In today’s Washington Post, Robert Kagan claims President Obama “has a once-in-a-generation opportunity” to achieve a measurable degree of peace in the world.  And the solution?  Regime change in Iran.

He writes:

Given the role that the Islamic theocracy in Tehran has played in leading and sponsoring anti-democratic, anti-liberal and anti-Western fanaticism for the past three decades, the toppling or even substantial reform of that regime would be second only to the collapse of the Soviet Union in its ideological and geopolitical ramifications.

I wish I could take this seriously, since he called with Bill Kristol for the same thing in Iraq 11 years before:

An effective military campaign combined with a political strategy to support the broad opposition forces in Iraq could well bring his regime down faster than many imagine. And Iraq’s Arab neighbors are more likely to support a military effort to remove him than an ineffectual bombing raid that leaves a dangerous man in power.

This is well-trod ground. What is interesting (at least in this particular op-ed) is that Kagan isn’t calling for military strikes:

With tougher sanctions, public support from Obama and other Western leaders, and programs to provide information and better communications to reformers, the possibility for change in Iran may never be better.

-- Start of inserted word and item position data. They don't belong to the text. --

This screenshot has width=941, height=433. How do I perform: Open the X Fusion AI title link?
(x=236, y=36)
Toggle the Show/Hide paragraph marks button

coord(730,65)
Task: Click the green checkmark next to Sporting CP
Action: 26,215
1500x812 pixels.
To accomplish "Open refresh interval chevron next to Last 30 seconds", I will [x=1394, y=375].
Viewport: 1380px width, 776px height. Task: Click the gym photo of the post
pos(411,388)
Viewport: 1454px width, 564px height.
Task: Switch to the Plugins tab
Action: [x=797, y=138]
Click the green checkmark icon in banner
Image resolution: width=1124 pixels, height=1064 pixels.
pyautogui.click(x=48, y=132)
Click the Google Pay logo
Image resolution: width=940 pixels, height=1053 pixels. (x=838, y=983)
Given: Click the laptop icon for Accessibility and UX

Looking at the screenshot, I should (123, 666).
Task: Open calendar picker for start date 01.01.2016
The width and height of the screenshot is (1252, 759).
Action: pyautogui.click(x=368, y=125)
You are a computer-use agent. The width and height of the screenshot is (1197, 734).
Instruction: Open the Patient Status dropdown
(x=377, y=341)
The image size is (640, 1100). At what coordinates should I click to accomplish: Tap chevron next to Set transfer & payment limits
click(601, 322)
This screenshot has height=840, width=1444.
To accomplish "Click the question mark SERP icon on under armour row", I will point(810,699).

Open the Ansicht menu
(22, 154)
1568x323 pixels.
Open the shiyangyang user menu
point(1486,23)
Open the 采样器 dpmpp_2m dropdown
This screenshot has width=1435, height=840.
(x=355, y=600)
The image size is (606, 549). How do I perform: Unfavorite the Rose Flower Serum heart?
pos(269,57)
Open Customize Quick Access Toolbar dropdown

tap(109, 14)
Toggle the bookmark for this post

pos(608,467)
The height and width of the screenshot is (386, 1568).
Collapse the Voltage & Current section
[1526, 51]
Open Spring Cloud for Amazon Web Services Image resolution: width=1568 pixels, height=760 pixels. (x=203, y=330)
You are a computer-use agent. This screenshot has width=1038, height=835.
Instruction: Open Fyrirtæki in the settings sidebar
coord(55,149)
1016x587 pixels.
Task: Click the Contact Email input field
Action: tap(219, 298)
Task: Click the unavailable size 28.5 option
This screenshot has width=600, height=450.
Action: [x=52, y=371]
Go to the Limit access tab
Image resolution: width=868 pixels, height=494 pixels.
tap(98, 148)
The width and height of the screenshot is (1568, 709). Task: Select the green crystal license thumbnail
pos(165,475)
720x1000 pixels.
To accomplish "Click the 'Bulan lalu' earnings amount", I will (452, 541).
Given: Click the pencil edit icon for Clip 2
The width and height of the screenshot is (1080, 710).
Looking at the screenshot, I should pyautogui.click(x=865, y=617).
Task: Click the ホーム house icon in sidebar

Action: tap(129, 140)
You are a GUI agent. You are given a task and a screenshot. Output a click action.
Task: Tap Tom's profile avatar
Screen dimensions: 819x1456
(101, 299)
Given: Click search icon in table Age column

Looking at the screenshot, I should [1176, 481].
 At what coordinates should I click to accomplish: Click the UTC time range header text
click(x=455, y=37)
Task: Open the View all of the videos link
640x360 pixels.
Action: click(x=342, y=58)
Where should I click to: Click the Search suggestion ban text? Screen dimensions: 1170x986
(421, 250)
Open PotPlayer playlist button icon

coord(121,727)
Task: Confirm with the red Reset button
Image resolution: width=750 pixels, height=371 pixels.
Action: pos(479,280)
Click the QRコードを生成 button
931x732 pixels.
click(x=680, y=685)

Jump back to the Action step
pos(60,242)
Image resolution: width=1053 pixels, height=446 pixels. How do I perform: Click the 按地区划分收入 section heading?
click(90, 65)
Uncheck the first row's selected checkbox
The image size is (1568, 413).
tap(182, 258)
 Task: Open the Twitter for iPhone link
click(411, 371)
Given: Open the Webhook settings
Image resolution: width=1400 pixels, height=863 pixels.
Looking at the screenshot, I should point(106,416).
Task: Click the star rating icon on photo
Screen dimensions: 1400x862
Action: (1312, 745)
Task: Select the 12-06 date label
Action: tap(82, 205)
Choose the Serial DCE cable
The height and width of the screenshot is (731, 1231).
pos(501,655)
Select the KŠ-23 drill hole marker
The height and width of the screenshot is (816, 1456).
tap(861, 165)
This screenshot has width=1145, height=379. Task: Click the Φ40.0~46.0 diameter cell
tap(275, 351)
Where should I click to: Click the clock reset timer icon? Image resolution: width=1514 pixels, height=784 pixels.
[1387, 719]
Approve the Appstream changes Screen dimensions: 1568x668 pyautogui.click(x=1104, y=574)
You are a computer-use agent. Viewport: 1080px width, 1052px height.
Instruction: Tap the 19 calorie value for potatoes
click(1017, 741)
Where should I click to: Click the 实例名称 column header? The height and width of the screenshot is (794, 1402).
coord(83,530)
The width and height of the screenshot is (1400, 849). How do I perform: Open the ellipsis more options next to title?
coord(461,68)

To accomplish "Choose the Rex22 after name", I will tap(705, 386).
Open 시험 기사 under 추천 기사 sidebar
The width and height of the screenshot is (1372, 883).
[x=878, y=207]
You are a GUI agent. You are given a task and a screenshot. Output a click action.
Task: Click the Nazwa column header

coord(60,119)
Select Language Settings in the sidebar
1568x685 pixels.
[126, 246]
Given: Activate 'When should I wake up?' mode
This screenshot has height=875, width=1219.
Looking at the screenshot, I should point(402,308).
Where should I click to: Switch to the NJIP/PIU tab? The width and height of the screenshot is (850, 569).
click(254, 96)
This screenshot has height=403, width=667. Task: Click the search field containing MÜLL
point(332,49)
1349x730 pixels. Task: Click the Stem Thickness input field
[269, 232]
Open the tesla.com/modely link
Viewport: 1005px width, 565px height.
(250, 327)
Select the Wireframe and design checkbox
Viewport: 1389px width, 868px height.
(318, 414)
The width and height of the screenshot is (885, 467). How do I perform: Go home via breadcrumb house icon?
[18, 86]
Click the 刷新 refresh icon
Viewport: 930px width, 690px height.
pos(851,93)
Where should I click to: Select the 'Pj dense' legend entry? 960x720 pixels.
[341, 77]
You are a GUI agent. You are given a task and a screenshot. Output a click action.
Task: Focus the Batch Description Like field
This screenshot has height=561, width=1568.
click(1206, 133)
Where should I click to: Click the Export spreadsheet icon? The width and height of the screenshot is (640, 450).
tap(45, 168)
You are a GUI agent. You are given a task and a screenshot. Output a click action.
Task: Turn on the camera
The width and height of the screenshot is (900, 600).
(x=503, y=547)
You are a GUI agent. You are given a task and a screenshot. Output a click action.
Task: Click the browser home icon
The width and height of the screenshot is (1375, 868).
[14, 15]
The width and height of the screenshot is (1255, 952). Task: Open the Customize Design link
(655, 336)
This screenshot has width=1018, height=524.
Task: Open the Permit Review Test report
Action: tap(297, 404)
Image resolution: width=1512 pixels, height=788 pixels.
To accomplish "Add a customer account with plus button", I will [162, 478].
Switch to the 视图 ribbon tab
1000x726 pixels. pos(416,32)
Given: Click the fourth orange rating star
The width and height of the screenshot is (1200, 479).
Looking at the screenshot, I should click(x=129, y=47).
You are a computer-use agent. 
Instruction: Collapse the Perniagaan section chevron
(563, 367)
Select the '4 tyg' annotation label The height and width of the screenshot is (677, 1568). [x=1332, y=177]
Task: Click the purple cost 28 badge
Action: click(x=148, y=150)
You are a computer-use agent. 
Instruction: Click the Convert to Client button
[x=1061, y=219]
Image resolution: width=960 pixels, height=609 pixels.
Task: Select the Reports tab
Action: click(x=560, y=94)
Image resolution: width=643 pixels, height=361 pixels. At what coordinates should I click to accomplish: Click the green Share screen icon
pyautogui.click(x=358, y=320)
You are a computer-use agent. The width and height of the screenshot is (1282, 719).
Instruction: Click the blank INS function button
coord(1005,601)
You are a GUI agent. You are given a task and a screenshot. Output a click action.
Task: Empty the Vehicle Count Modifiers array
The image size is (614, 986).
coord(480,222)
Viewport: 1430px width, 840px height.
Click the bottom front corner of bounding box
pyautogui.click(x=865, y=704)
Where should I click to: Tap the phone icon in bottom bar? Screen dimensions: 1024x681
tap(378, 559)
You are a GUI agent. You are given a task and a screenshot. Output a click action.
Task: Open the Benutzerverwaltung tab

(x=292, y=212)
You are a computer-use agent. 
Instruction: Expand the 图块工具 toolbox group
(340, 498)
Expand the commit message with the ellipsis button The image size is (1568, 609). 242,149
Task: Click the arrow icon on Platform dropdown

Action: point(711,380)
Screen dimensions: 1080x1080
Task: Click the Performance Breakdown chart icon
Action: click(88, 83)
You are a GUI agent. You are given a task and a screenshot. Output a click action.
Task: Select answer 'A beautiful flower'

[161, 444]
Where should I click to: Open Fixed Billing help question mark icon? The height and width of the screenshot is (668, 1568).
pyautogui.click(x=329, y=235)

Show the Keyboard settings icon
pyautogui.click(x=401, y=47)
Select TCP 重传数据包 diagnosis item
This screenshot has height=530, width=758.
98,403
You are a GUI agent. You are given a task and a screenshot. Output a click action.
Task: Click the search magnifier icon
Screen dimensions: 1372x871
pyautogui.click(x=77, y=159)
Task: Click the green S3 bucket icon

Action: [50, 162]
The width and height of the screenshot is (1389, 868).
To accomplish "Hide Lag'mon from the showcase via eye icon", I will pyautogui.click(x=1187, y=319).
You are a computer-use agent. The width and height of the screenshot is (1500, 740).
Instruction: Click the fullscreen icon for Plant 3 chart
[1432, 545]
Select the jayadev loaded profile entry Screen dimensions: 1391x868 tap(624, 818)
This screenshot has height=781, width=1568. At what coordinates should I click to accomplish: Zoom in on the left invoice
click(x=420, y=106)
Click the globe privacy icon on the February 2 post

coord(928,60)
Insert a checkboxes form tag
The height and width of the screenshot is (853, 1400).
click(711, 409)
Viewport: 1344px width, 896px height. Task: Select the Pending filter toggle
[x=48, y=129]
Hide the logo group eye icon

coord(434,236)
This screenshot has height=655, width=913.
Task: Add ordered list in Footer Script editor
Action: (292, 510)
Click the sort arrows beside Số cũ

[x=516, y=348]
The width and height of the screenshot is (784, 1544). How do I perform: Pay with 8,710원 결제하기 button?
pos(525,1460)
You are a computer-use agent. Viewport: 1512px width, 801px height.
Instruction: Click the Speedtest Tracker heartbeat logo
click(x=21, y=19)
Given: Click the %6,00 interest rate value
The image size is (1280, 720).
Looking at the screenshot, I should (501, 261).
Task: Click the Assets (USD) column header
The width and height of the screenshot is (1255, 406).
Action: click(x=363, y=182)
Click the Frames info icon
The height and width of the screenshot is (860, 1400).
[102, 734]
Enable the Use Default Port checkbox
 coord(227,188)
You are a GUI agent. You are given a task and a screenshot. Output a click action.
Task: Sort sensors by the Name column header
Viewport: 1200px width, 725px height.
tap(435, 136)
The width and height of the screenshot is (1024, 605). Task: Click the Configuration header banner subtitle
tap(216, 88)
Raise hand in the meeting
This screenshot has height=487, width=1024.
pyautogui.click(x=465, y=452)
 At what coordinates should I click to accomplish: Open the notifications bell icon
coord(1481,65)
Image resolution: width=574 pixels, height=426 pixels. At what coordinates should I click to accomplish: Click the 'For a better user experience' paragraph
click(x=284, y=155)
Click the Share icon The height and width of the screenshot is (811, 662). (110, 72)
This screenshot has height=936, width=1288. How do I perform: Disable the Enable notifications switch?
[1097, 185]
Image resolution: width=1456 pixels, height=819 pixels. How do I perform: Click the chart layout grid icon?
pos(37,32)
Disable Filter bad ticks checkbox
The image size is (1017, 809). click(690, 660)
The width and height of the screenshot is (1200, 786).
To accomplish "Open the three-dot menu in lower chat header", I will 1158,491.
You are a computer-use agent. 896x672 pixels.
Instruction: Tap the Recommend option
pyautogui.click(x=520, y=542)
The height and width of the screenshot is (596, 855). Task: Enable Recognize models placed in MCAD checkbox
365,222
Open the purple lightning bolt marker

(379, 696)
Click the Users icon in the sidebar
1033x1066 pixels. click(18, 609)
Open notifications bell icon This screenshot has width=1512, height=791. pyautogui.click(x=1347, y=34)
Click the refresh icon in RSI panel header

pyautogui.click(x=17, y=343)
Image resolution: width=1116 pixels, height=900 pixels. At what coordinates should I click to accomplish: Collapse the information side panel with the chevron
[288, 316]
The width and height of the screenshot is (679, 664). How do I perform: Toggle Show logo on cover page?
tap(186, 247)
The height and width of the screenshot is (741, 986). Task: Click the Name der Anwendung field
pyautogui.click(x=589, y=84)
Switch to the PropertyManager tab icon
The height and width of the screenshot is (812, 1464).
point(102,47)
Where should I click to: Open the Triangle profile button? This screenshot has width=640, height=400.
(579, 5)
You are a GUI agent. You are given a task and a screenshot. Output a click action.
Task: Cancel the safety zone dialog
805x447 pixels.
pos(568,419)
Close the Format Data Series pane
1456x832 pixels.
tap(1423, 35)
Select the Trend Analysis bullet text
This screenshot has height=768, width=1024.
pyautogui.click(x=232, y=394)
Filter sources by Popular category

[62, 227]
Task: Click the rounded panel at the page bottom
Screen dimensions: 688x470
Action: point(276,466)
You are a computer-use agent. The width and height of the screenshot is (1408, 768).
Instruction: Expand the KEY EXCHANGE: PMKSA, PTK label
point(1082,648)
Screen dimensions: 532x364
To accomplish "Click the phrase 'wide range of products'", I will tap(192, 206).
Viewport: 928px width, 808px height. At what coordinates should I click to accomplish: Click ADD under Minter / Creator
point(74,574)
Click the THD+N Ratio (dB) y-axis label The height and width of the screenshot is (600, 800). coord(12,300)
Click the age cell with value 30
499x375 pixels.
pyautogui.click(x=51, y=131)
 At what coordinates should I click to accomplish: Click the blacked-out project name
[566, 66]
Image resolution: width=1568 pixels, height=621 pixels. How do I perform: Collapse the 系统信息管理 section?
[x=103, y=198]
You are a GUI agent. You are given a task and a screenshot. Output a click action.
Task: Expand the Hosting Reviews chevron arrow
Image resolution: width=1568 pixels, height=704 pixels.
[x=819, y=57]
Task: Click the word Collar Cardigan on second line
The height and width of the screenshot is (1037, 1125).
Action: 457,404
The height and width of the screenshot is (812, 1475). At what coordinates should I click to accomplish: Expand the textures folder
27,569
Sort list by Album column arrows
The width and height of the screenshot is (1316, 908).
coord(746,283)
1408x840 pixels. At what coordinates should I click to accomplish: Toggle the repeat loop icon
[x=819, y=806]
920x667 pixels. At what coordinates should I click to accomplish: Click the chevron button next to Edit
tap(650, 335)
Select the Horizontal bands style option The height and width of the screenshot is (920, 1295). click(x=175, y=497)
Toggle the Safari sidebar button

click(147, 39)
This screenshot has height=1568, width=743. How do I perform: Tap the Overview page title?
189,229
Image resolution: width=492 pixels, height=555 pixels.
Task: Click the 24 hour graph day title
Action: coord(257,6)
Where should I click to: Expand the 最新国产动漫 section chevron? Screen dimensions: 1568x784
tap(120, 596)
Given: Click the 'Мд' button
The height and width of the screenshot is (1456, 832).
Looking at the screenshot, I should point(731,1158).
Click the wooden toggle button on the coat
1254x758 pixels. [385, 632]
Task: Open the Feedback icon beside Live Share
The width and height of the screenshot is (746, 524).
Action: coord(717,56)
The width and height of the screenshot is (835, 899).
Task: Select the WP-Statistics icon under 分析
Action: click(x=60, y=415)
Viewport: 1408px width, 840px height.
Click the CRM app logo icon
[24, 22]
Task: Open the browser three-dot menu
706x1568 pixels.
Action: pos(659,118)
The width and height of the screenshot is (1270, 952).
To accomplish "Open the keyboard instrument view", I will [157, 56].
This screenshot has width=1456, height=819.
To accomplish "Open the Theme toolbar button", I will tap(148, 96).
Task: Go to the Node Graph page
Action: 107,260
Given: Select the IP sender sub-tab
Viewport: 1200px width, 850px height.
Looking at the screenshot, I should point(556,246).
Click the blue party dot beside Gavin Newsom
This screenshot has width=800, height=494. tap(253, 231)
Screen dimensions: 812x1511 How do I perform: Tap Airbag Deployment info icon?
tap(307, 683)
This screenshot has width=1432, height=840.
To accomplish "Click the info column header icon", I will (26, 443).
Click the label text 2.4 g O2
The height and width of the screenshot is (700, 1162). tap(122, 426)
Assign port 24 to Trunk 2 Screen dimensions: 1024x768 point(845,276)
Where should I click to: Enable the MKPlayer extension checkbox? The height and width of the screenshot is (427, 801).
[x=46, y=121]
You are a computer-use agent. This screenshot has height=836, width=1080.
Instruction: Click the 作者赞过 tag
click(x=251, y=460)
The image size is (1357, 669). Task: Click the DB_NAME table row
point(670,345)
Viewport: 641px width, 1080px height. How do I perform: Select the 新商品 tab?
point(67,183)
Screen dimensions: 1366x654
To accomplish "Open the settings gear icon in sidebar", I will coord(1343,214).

“Programs to provide information?”  “Better communications to reformers?”  What happened?   Vintage sturm-und-drang 1998 Kagan said things like:

Four heavy divisions and two airborne divisions are available for deployment. The President should act, and Congress should support him in the only policy that can succeed.

Maybe he’s mellowed out.  Or perhaps Kagan has realized that the policies he argued for in the last decade has severely constrained US choices in the Middle East.